The truth is, once I had a rough design for a Git-alike content store, the main challenges were all implementation details and attention to backward-compatibility (I had to add the new versioning system incrementally without any downtime in the editing tools or - God forbid - for site users). The simplicity owed a lot to the Git storage model (storing versions of entities labeled by their SHA-1 hash), which aligns neatly with the way App Engine’s High Replication Datastore likes to store and access data. There were just a few issues to work out, and I’ll list them here.

< architecture >


The simplest way to implement a Git-like store in App Engine is to create a db/ndb Model class for the object you’d like to store with the properties you’d like to store and a method for creating new revisions of that model. Unlike traditional entities which are overwritten whenever a change is made, in this case you create a completely new entity (a “revision”) on every change. This might sound wasteful compared to storing diffs, but the invariant that revisions are immutable makes the implementation easier and enables easy caching of revisions. This is one example where we rely on App Engine’s scalability to make our lives easier, and compared to the hundreds of millions of user-generated data items, the number of entities here will be relatively small. If this keeps you up at night you can always prune orphaned revisions later.

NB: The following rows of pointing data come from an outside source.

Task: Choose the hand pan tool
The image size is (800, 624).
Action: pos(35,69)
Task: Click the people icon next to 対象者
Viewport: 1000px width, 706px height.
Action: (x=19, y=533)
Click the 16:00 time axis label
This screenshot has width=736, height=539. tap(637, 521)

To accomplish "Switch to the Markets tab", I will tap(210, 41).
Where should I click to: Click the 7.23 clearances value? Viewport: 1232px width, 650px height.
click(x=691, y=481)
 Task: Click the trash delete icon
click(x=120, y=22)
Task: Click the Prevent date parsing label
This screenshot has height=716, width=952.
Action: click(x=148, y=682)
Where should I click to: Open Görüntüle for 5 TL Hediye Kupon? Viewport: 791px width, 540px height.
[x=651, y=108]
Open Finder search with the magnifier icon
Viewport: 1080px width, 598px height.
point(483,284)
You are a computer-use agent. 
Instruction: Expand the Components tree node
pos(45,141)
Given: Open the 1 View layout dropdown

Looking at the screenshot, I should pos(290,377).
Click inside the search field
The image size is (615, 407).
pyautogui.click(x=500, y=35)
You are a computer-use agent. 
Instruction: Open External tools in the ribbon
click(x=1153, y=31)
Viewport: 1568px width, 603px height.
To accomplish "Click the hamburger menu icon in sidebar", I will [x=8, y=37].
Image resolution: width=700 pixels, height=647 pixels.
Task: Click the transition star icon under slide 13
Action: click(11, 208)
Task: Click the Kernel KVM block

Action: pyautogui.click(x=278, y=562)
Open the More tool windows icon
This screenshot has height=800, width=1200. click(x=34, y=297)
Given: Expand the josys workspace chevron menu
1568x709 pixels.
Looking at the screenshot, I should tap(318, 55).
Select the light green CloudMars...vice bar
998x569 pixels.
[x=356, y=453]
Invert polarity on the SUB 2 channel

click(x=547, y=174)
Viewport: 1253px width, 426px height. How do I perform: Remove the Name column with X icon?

One decision we made fairly early on was to keep editing models (revisions) separate from the live models that the site uses. The primary reason for this was that we had live entities already (Video and Exercise), and finding all the places where we fetch them by key would have been an onerous and error-prone task. This choice turned out to have some other advantages as well. So the inheritance tree looks like this:

BaseVideo is a plain Python class that store the common DB properties and methods between the editing version (VideoRevision) and the run-time published version (Video). Common functionality for working with live content and revisions is in VersionedContent and BaseRevision, respectively. In our case, we could not make BaseVideo a PolyModel (as that would have changed the kind and therefore invalidate all the existing keys) so we had to introduce a metaclass to allow the subclasses to share DB properties. This enables us to add properties to VersionedContent and BaseRevision that will be inherited by subclasses. I will use Video/VideoRevision as my examples from now on, but everything stated applies equally to our other content types.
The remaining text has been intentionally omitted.